Problem description:
Look for "icon" in the records and copy every line that has it.

Data supplied:
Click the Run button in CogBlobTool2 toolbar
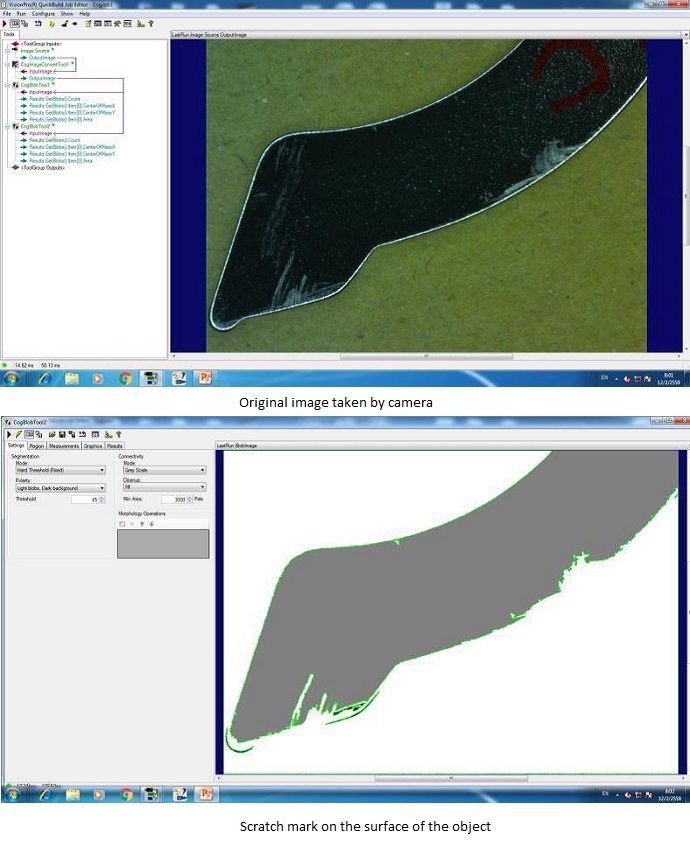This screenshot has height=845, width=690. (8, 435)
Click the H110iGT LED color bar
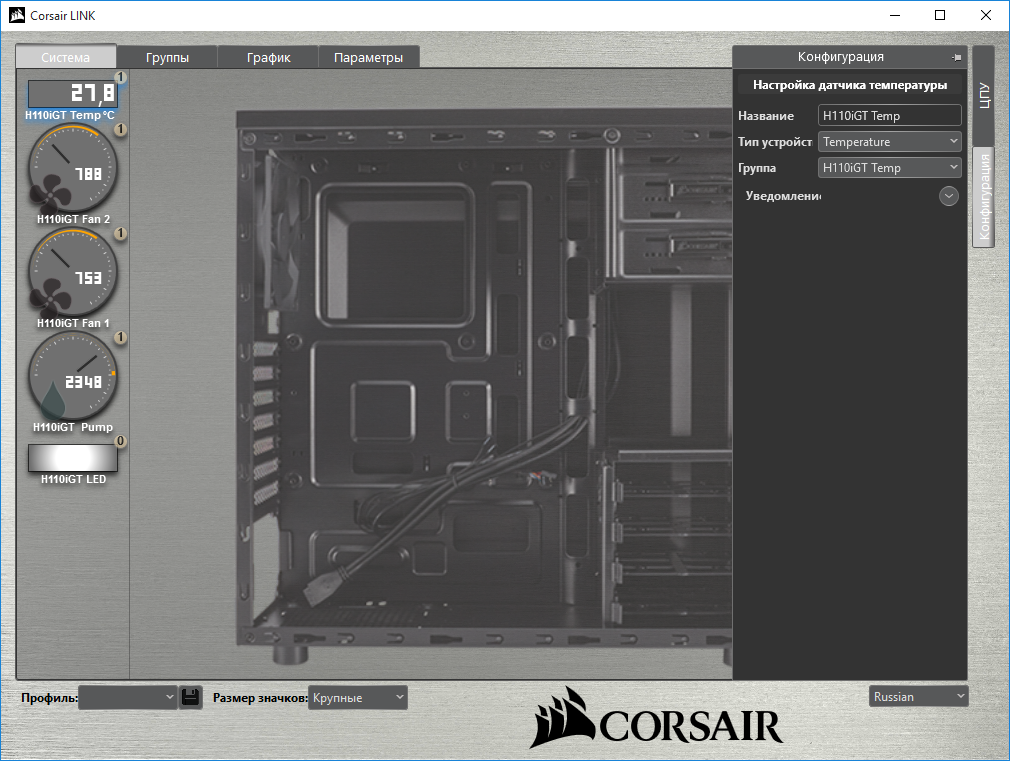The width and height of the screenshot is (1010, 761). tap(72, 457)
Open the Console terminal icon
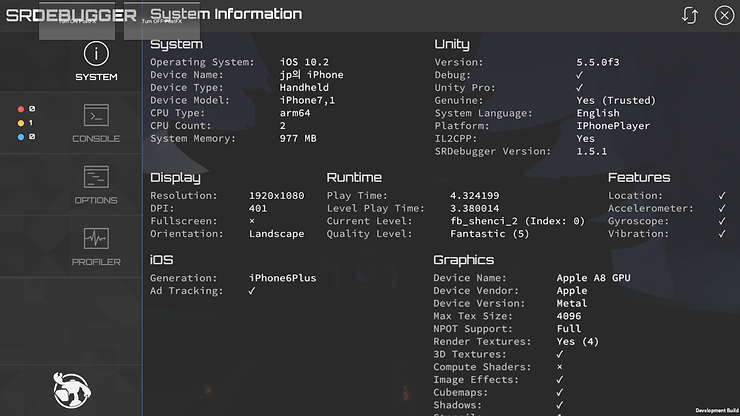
---
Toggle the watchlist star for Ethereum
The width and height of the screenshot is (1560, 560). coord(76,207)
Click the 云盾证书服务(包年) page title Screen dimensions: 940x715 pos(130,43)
==
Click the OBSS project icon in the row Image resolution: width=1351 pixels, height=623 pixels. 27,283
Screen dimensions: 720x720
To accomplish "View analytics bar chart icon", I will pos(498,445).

Output of the exercise:
Open the Console terminal icon
Click the OBSS project icon in the row Image resolution: width=1351 pixels, height=623 pixels. 27,283
To accomplish "View analytics bar chart icon", I will pos(498,445).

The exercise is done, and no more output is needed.